EXERCISE: Return every line of the listing below, unchanged, from its first line to the line holding "The height and width of the screenshot is (812, 1507).", that line included.

RECORDED INFORMATION:
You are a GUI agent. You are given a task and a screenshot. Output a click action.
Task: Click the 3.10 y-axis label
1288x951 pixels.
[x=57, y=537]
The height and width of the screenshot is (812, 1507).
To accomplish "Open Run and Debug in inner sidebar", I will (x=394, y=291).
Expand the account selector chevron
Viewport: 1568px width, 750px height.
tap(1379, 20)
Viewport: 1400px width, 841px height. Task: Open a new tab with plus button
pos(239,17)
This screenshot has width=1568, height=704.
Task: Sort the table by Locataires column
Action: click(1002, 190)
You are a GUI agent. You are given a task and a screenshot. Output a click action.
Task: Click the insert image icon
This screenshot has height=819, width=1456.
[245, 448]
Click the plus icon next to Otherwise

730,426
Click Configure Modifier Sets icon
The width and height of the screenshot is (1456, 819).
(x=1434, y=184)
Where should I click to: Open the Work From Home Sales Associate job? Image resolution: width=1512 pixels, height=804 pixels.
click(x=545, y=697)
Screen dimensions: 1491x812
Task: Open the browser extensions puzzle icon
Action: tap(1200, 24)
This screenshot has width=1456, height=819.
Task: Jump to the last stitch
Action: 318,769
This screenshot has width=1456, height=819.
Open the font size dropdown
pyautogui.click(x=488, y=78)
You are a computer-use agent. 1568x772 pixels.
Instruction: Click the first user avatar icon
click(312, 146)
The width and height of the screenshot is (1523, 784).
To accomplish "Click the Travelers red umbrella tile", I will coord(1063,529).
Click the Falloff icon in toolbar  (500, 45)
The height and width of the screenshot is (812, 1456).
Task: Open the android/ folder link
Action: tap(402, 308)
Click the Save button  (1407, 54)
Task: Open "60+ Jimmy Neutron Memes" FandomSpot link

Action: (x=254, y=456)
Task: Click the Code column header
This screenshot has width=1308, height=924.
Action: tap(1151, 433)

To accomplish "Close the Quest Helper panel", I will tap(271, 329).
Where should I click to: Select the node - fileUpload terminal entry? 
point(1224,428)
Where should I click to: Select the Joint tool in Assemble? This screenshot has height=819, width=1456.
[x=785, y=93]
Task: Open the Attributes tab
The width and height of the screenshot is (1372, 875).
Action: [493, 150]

OUTPUT OF THE EXERCISE:
You are a GUI agent. You are given a task and a screenshot. Output a click action.
Task: Click the 3.10 y-axis label
1288x951 pixels.
[x=57, y=537]
The height and width of the screenshot is (812, 1507).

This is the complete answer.